Text under study:
----------------------------------------

French drugmaker Genfit SA on Thursday said it would begin a midstage trial this year of its experimental drug elafibranor to treat primary biliary cholangitis, a chronic disease in which bile ducts in the liver are gradually destroyed.

The company is already enrolling a 2,000-patient Phase III trial of elafibranor for the fast-growing fatty liver disease nonalcoholic steatohepatitis, or NASH, which is driven by obesity, diabetes and over-indulgent lifestyles and can lead to cirrhosis, liver failure and cancer.

Genfit expects the late-stage trial for NASH to be completed by mid-2018 with possible approval a year later in a market some analysts have said could grow to as much as $40 billion, with effective drugs racking up annual sales of $10 billion each.

"We think we can take 50 percent of the (NASH) market," Genfit Chief Executive Jean-Francois Mouney told Reuters.

Mouney said Genfit decided to also go after the far smaller primary biliary cholangitis (PBC) market because it believes its drug offers advantages over treatments from likely competitors, such as Intercept Pharmaceuticals Inc, and because most patients are not helped by current treatments.

The damage from PBC can inhibit the liver's ability to rid the body of toxins, and can lead to scarring of liver tissue known as cirrhosis.

----------------------------------------

(Records taken from a dataset)
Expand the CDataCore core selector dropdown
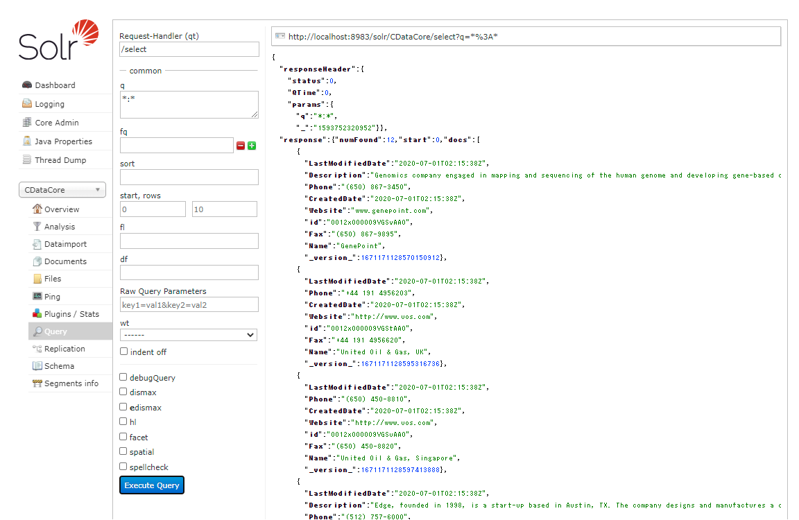 click(62, 190)
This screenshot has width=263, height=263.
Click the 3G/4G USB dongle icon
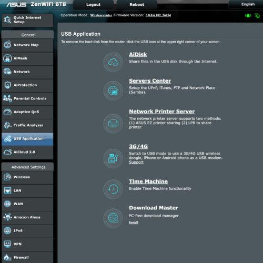113,158
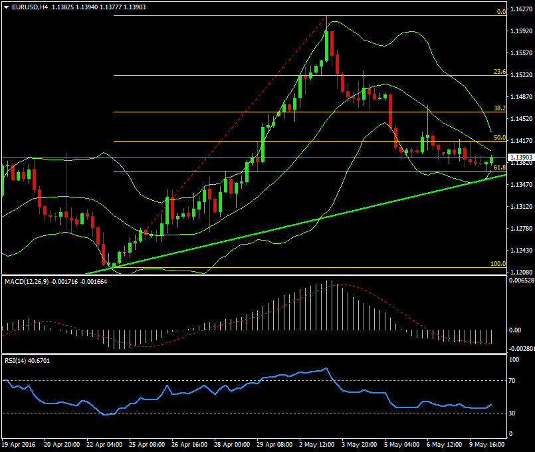535x452 pixels.
Task: Click the 1.12080 price on the scale
Action: (x=521, y=273)
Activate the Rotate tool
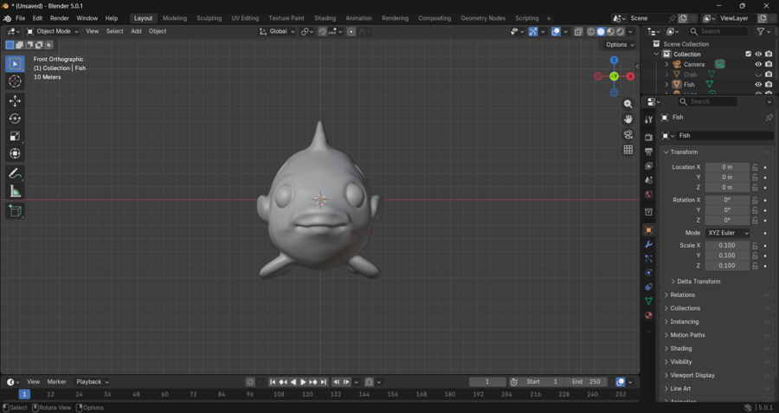The image size is (779, 413). [15, 119]
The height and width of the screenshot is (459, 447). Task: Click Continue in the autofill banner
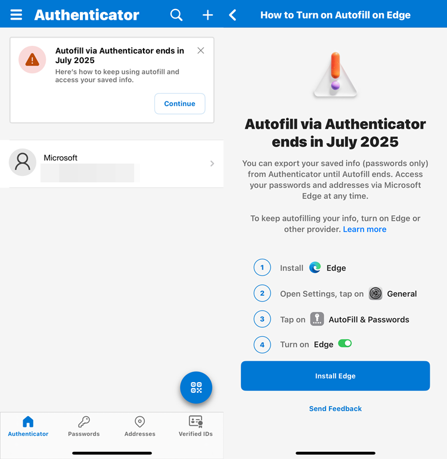[x=180, y=104]
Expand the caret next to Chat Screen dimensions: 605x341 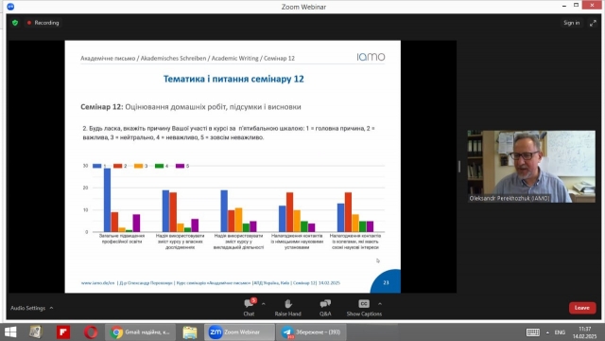pyautogui.click(x=264, y=304)
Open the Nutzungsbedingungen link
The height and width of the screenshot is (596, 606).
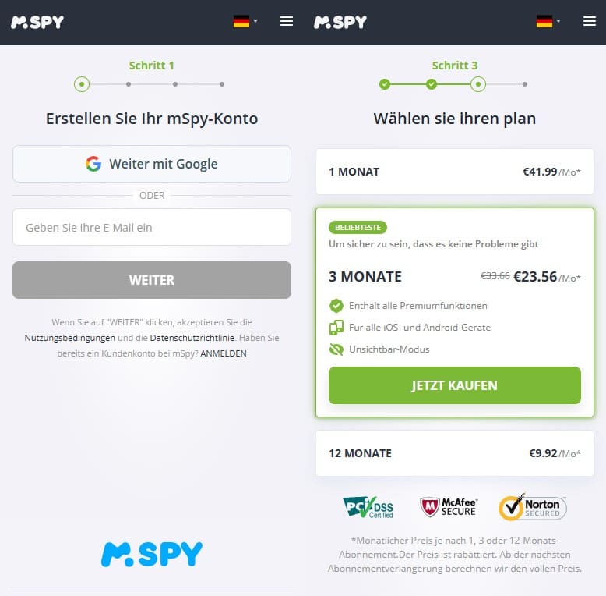tap(70, 338)
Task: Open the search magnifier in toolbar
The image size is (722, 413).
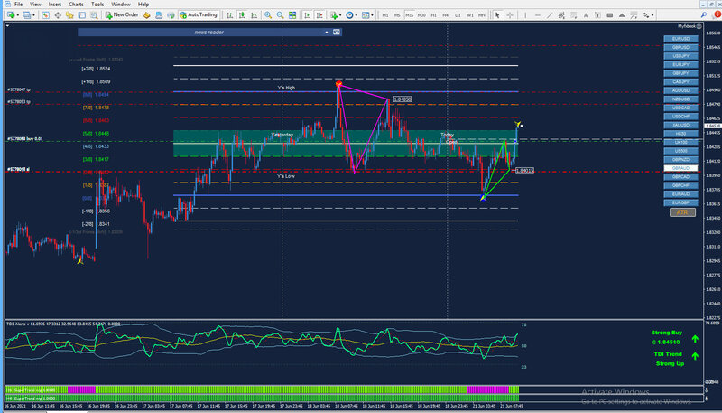Action: pyautogui.click(x=704, y=15)
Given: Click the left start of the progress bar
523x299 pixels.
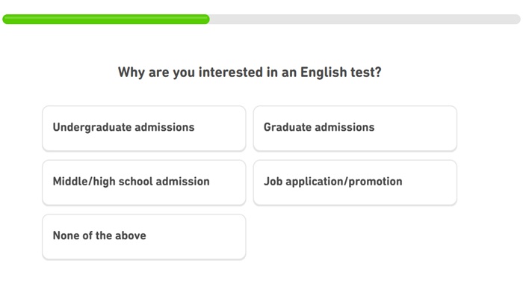Looking at the screenshot, I should coord(7,19).
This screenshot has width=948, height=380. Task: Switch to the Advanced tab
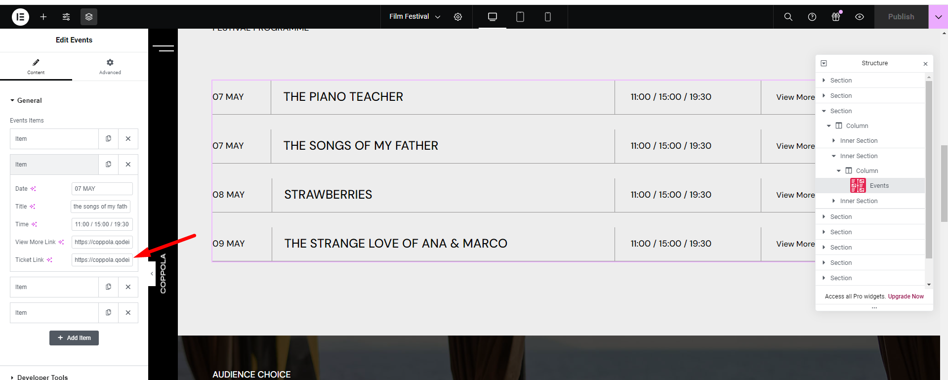pyautogui.click(x=110, y=67)
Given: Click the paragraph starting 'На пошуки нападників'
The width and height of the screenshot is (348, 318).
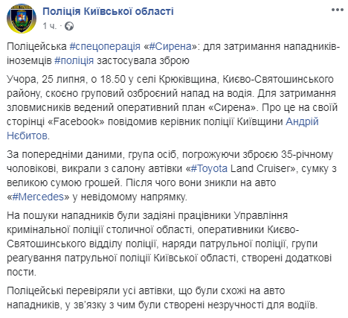Looking at the screenshot, I should coord(169,244).
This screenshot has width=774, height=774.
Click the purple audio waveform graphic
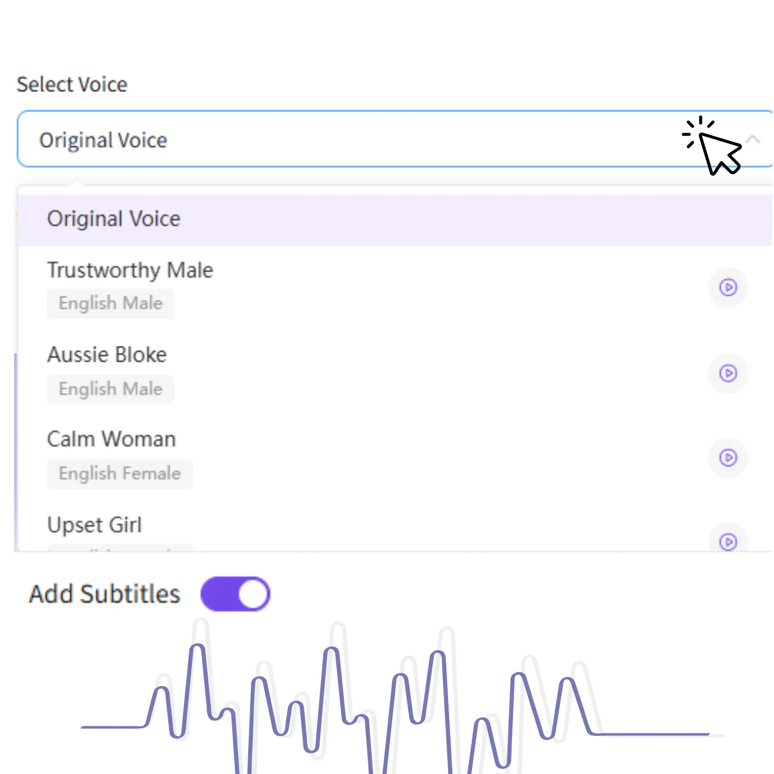[333, 691]
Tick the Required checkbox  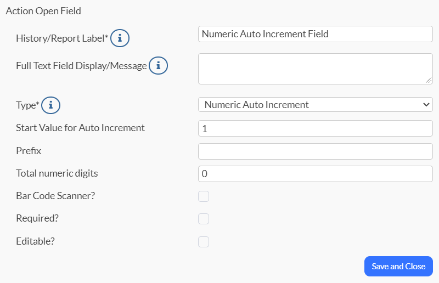click(204, 219)
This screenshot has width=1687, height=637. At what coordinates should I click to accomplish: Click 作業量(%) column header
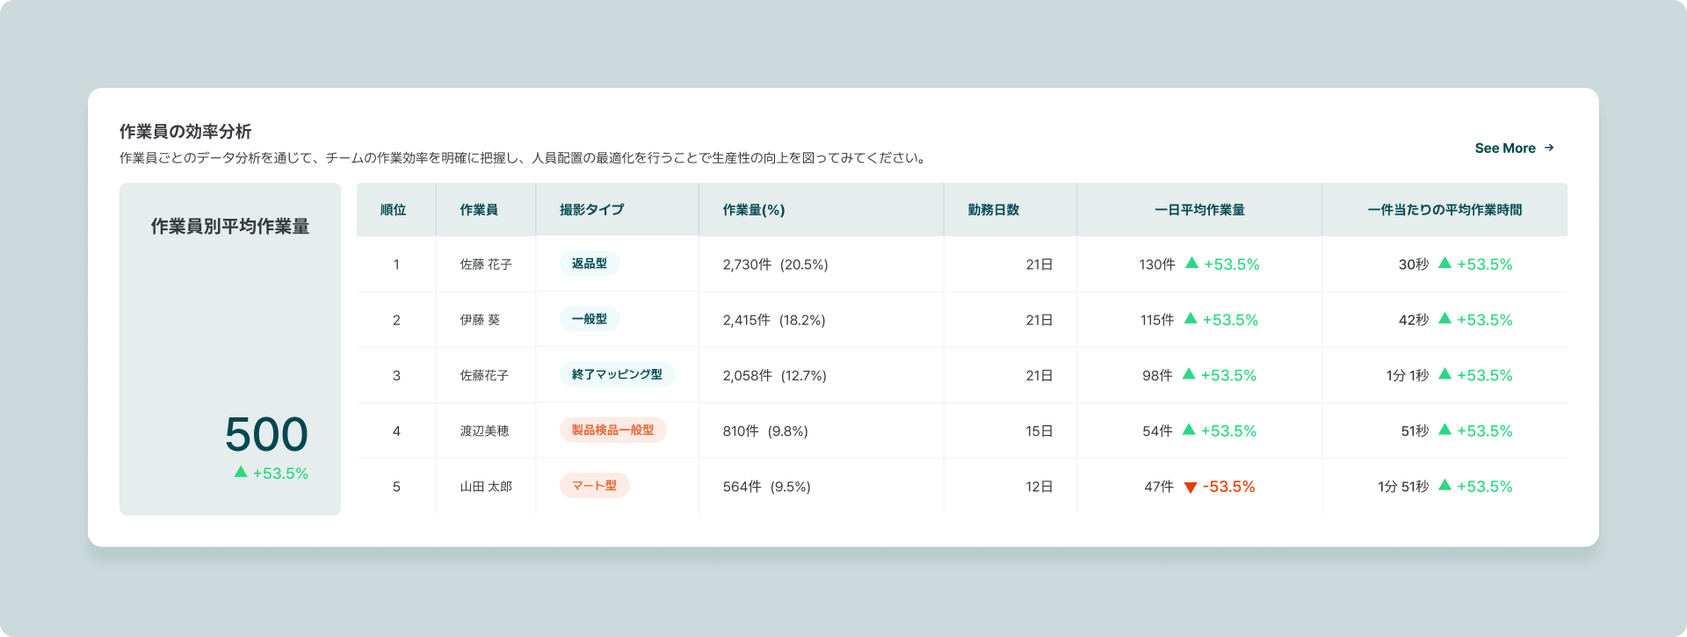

----------------------------------------

Problems to work on:
1. In the Genfit article, by when does the company expect its late-stage NASH trial to be completed?
2. Output the part of the Genfit article starting with "Genfit expects the" and going on through "Mouney told Reuters.".
3. Finish out the next part of the Genfit article, picking up after its last sentence.

Your responses:
1. By mid-2018.

2.
Genfit expects the late-stage trial for NASH to be completed by mid-2018 with possible approval a year later in a market some analysts have said could grow to as much as $40 billion, with effective drugs racking up annual sales of $10 billion each.

"We think we can take 50 percent of the (NASH) market," Genfit Chief Executive Jean-Francois Mouney told Reuters.

3.
In earlier trials, the Genfit drug led to reductions in "bad" LDL cholesterol, triglycerides and blood sugar. Some potential rival drugs have caused LDL increases in clinical trials.

A panel of advisers to the U.S. Food and Drug Administration is scheduled next week to decide whether to recommend approval of Intercept's drug for PBC.

The Genfit PBC trial will test its one pill, once-a-day drug in patients who do not tolerate or do not respond sufficiently to the current standard treatment with ursodeoxycholic acid. That can be as many as 70 percent of PBC patients, Genfit said.

After discussions with experts in the field, we have decided "that PBC is the next logical target in our development plan," Mouney said in a statement.

The company made the announcement at a meeting in New York to discuss its research and development plans.

Genfit said it will work with regulatory agencies to determine the study goals and design in the coming months, with the aim of beginning the trial before the end of the year.